Since 1980, Uncle Joe’s voice has been heard by millions of listeners across Southern California, and his “Off The Record” music/interview program is syndicated on over 90 stations nationwide. As a radio personality on KLOS, his broadcasts reach nearly three million people across southern California.
KLOS has been serving the greater Los Angeles area for over 40 years, and has also made a positive impact through its continued community outreach efforts. The station still owns the Guinness Book of World Records for the largest blood drive in the country and was presented the Crystal Award for its exemplary community service.
“Healthy hearing is a topic that deserves much broader attention — especially within the music community,” commented Uncle Joe. “This year at NAMM, we are happy to help put the spotlight on the topic of noise induced hearing loss (NIHL) to educate folks not only on how fragile our hearing is, but also on the measures we can take to protect it and preserve it.”
Noise-induced hearing loss (NIHL) is usually painless, progressive, permanent, and completely preventable. It happens when a person is exposed for too long of a time to sound pressure levels of 85 decibels or more, resulting in damage to the sensorineural (“hair”) cells of the inner ear.
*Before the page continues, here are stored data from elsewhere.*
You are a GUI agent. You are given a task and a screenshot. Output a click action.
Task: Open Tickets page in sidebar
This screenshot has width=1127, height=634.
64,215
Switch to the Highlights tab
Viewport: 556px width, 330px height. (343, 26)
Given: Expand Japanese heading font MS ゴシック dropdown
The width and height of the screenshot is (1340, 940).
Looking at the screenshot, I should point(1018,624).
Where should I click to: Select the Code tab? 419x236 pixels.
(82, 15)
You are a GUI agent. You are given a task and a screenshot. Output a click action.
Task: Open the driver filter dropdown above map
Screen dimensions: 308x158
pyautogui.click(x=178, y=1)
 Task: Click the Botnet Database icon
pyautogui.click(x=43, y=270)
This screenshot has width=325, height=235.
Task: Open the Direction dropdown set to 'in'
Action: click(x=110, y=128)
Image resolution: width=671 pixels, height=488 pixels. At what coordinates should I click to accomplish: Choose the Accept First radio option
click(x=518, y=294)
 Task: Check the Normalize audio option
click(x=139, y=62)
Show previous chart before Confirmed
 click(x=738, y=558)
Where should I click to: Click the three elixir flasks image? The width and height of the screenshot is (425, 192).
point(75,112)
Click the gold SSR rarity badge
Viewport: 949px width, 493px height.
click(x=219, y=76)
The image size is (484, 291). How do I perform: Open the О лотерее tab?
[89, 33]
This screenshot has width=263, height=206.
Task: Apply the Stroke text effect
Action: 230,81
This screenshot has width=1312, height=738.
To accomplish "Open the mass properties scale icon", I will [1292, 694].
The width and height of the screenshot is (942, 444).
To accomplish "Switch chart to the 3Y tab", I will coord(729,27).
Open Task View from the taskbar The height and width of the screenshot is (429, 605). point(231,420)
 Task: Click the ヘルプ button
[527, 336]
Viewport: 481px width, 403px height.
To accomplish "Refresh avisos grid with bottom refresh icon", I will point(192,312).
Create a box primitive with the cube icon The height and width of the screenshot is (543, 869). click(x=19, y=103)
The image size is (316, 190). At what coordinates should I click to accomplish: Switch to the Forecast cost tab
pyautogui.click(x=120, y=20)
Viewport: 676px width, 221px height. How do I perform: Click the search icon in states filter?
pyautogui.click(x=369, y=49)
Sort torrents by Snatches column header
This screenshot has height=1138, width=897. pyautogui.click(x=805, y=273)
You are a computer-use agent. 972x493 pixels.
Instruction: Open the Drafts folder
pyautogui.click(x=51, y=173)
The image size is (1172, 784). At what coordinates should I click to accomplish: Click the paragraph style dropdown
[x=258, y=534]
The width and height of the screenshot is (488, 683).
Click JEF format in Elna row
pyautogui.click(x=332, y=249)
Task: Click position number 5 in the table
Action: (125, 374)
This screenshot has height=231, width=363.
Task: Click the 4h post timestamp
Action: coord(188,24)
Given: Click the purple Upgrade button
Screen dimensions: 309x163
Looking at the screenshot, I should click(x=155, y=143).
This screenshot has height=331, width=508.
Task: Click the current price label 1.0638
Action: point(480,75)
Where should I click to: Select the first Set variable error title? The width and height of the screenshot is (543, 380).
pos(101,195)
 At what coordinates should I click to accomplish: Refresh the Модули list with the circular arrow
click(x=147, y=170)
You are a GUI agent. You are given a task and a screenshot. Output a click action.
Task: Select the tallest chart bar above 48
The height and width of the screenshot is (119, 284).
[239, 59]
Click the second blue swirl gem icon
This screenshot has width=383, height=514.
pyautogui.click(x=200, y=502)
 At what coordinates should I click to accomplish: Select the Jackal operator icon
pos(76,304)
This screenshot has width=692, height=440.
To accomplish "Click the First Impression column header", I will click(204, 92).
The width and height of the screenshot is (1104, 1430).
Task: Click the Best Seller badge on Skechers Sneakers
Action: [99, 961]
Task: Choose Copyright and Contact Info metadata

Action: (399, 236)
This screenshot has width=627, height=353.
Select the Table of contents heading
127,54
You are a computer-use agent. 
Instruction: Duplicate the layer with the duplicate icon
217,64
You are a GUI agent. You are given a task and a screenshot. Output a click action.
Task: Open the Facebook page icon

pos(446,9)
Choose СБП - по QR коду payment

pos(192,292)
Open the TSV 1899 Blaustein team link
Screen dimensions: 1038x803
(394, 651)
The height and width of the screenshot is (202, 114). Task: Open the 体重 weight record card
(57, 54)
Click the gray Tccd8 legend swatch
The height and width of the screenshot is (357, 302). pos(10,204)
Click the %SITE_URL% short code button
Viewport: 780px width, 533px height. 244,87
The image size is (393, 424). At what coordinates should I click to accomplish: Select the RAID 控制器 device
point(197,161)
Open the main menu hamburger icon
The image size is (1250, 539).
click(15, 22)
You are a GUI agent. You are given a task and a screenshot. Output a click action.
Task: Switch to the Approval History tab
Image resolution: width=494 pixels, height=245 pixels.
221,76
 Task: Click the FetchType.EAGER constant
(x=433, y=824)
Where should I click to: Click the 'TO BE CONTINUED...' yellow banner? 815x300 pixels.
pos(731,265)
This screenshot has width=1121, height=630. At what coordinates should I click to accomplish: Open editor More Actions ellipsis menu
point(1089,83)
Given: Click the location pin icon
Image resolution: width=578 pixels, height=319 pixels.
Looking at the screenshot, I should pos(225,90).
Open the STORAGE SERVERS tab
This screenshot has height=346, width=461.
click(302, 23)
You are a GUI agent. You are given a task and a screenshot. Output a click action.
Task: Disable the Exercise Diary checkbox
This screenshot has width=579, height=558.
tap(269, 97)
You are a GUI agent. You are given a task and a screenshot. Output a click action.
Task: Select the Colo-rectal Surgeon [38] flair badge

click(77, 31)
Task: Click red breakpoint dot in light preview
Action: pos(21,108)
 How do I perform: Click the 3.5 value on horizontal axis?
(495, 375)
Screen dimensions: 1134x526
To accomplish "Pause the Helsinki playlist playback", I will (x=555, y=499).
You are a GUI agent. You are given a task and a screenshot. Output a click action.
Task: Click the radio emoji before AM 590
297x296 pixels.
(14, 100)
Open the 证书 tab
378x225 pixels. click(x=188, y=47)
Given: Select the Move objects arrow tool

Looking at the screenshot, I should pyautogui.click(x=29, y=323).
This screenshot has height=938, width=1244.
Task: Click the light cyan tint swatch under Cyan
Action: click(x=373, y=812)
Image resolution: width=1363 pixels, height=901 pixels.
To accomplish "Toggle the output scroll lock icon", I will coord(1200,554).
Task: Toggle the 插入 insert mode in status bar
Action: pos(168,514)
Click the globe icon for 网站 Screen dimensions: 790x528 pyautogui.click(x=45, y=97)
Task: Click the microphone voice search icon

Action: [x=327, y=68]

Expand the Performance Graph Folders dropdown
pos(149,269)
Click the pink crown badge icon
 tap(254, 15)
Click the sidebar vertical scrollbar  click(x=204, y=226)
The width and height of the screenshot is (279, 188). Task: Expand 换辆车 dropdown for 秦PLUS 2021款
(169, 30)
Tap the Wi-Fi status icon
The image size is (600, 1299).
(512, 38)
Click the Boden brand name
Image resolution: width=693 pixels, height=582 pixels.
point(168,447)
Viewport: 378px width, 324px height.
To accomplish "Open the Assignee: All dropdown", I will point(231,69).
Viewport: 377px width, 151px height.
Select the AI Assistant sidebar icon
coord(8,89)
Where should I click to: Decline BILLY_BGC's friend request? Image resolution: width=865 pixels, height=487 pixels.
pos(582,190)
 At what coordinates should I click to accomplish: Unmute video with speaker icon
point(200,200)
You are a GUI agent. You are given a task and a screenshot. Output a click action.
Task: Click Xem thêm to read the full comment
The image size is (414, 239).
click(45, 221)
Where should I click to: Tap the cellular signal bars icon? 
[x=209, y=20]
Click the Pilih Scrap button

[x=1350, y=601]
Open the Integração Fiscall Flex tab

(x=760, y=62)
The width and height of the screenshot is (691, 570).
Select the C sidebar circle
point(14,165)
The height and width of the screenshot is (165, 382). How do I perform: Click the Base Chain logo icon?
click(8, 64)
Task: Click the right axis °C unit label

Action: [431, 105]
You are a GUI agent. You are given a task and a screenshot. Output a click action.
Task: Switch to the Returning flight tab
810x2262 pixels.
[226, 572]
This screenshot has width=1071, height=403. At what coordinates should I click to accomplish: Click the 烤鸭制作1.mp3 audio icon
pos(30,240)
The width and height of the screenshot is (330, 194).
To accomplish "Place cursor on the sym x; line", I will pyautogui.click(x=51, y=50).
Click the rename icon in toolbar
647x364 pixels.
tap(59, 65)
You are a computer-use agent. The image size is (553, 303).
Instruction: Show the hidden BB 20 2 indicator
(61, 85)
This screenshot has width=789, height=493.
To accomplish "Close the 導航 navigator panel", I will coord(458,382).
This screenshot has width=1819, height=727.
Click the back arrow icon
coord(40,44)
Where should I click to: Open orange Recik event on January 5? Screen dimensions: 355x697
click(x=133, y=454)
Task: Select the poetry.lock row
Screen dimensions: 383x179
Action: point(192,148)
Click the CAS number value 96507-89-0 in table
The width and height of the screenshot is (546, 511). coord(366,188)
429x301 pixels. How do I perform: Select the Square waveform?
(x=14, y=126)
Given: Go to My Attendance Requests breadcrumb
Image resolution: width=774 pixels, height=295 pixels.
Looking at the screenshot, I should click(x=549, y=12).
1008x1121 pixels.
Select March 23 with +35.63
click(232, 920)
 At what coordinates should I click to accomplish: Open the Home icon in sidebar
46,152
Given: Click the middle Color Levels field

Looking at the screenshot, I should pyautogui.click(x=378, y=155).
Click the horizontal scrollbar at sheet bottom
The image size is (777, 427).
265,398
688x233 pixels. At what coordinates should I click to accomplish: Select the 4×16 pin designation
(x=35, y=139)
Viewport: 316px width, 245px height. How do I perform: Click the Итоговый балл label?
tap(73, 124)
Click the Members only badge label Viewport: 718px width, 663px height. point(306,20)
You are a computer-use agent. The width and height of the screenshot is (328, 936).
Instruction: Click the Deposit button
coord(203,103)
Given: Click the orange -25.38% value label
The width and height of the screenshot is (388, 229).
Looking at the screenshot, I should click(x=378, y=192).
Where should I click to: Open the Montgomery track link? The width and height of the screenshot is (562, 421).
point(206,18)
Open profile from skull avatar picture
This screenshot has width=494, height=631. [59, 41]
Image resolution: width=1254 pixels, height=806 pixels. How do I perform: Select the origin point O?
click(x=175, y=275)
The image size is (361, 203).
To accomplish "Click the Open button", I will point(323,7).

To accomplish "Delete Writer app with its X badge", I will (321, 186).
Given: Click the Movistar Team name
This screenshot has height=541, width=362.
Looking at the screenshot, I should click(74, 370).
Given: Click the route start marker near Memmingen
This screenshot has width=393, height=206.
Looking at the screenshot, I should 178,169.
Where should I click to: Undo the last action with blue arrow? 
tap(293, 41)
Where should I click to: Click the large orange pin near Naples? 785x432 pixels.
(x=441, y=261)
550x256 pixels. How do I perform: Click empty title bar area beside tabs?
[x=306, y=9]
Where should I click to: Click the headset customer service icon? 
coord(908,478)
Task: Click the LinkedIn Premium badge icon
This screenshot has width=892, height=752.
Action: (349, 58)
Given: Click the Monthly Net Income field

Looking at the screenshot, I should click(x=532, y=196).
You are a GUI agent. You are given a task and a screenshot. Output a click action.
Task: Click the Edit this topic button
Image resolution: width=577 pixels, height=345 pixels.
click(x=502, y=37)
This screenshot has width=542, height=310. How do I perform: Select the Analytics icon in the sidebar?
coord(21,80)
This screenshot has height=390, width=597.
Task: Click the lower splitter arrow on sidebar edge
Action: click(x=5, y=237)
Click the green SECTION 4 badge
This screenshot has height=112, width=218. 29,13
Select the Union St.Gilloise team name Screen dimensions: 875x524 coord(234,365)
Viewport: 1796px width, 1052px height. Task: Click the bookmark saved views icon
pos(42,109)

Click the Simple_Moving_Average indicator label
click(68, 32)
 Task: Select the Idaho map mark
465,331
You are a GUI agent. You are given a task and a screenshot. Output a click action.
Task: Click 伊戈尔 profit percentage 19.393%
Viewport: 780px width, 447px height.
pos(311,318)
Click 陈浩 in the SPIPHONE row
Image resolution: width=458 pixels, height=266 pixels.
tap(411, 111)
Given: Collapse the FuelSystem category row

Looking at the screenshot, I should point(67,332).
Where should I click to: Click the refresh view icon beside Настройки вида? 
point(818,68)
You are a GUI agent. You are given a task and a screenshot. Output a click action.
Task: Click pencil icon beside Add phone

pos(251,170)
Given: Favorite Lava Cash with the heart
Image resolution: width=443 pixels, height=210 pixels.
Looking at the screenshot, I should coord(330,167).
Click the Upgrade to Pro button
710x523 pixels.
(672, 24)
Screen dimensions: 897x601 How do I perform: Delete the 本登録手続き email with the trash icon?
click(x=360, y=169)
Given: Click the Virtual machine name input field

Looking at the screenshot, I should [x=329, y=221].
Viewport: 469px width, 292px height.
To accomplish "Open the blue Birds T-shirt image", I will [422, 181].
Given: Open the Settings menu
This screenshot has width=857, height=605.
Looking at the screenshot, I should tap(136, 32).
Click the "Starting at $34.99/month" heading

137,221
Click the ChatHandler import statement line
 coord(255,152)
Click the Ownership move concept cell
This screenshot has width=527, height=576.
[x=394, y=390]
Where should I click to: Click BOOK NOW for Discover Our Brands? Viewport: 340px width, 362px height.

It can be the result of exposing your ears to a sudden, intense impulse noise like an explosion or gunfire or extended or repeated exposure to loud machinery and recreational activities, such as loud music and video.
According to the National Institute on Deafness and Other Communication Disorders (NIDCD), 36 million American adults report some degree of hearing loss; an estimated 26 million of them between the ages of 20 and 69 have a high-frequency hearing loss caused by too much exposure to loud sound.